*** RECORDS SUPPLIED

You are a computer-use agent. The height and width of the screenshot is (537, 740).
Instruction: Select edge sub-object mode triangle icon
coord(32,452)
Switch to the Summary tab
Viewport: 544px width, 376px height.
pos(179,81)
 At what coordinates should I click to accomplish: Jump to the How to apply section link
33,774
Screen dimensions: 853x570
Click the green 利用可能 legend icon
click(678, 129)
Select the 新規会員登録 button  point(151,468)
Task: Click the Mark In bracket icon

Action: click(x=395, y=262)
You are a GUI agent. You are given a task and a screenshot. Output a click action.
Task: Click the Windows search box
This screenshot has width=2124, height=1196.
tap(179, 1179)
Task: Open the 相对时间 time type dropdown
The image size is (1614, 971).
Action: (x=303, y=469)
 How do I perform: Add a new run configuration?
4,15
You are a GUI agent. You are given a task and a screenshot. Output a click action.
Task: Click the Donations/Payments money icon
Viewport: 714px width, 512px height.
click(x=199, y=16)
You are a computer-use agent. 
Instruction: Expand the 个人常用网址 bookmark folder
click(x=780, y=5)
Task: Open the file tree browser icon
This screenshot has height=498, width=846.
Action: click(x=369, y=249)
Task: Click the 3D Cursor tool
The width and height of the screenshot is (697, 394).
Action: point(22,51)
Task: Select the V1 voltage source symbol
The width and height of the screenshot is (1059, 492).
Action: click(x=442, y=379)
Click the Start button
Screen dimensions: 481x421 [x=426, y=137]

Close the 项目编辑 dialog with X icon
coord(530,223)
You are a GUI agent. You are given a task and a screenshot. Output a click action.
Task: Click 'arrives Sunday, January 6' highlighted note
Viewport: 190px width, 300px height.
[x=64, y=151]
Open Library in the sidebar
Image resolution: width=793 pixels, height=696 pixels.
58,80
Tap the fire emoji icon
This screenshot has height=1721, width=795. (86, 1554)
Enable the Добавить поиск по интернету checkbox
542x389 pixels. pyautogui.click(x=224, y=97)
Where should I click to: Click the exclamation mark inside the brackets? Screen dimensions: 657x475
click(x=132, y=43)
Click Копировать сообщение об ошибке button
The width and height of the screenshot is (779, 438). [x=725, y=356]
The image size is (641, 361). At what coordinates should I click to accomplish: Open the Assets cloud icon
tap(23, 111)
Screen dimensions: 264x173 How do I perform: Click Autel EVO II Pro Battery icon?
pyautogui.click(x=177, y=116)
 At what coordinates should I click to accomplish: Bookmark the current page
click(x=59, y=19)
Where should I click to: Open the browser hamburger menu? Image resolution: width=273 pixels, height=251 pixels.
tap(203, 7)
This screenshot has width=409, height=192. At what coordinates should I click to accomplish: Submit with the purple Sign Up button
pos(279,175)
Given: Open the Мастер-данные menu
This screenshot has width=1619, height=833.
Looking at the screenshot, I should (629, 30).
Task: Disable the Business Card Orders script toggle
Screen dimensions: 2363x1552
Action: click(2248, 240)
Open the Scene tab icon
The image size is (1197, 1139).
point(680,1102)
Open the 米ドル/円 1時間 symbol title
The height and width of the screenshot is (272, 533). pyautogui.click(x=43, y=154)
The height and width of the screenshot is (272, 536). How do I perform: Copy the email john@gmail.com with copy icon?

******

**THE REQUEST**
Render every line above as a JSON array of strings, one string per line, and omit blank lines.

**SOLUTION**
[
  "You are a computer-use agent. The height and width of the screenshot is (537, 740).",
  "Instruction: Select edge sub-object mode triangle icon",
  "coord(32,452)",
  "Switch to the Summary tab",
  "Viewport: 544px width, 376px height.",
  "pos(179,81)",
  " At what coordinates should I click to accomplish: Jump to the How to apply section link",
  "33,774",
  "Screen dimensions: 853x570",
  "Click the green 利用可能 legend icon",
  "click(678, 129)",
  "Select the 新規会員登録 button  point(151,468)",
  "Task: Click the Mark In bracket icon",
  "Action: click(x=395, y=262)",
  "You are a GUI agent. You are given a task and a screenshot. Output a click action.",
  "Task: Click the Windows search box",
  "This screenshot has width=2124, height=1196.",
  "tap(179, 1179)",
  "Task: Open the 相对时间 time type dropdown",
  "The image size is (1614, 971).",
  "Action: (x=303, y=469)",
  " How do I perform: Add a new run configuration?",
  "4,15",
  "You are a GUI agent. You are given a task and a screenshot. Output a click action.",
  "Task: Click the Donations/Payments money icon",
  "Viewport: 714px width, 512px height.",
  "click(x=199, y=16)",
  "You are a computer-use agent. ",
  "Instruction: Expand the 个人常用网址 bookmark folder",
  "click(x=780, y=5)",
  "Task: Open the file tree browser icon",
  "This screenshot has height=498, width=846.",
  "Action: click(x=369, y=249)",
  "Task: Click the 3D Cursor tool",
  "The width and height of the screenshot is (697, 394).",
  "Action: point(22,51)",
  "Task: Select the V1 voltage source symbol",
  "The width and height of the screenshot is (1059, 492).",
  "Action: click(x=442, y=379)",
  "Click the Start button",
  "Screen dimensions: 481x421 [x=426, y=137]",
  "Close the 项目编辑 dialog with X icon",
  "coord(530,223)",
  "You are a GUI agent. You are given a task and a screenshot. Output a click action.",
  "Task: Click 'arrives Sunday, January 6' highlighted note",
  "Viewport: 190px width, 300px height.",
  "[x=64, y=151]",
  "Open Library in the sidebar",
  "Image resolution: width=793 pixels, height=696 pixels.",
  "58,80",
  "Tap the fire emoji icon",
  "This screenshot has height=1721, width=795. (86, 1554)",
  "Enable the Добавить поиск по интернету checkbox",
  "542x389 pixels. pyautogui.click(x=224, y=97)",
  "Where should I click to: Click the exclamation mark inside the brackets? Screen dimensions: 657x475",
  "click(x=132, y=43)",
  "Click Копировать сообщение об ошибке button",
  "The width and height of the screenshot is (779, 438). [x=725, y=356]",
  "The image size is (641, 361). At what coordinates should I click to accomplish: Open the Assets cloud icon",
  "tap(23, 111)",
  "Screen dimensions: 264x173 How do I perform: Click Autel EVO II Pro Battery icon?",
  "pyautogui.click(x=177, y=116)",
  " At what coordinates should I click to accomplish: Bookmark the current page",
  "click(x=59, y=19)",
  "Where should I click to: Open the browser hamburger menu? Image resolution: width=273 pixels, height=251 pixels.",
  "tap(203, 7)",
  "This screenshot has width=409, height=192. At what coordinates should I click to accomplish: Submit with the purple Sign Up button",
  "pos(279,175)",
  "Given: Open the Мастер-данные menu",
  "This screenshot has width=1619, height=833.",
  "Looking at the screenshot, I should (629, 30).",
  "Task: Disable the Business Card Orders script toggle",
  "Screen dimensions: 2363x1552",
  "Action: click(2248, 240)",
  "Open the Scene tab icon",
  "The image size is (1197, 1139).",
  "point(680,1102)",
  "Open the 米ドル/円 1時間 symbol title",
  "The height and width of the screenshot is (272, 533). pyautogui.click(x=43, y=154)",
  "The height and width of the screenshot is (272, 536). How do I perform: Copy the email john@gmail.com with copy icon?"
]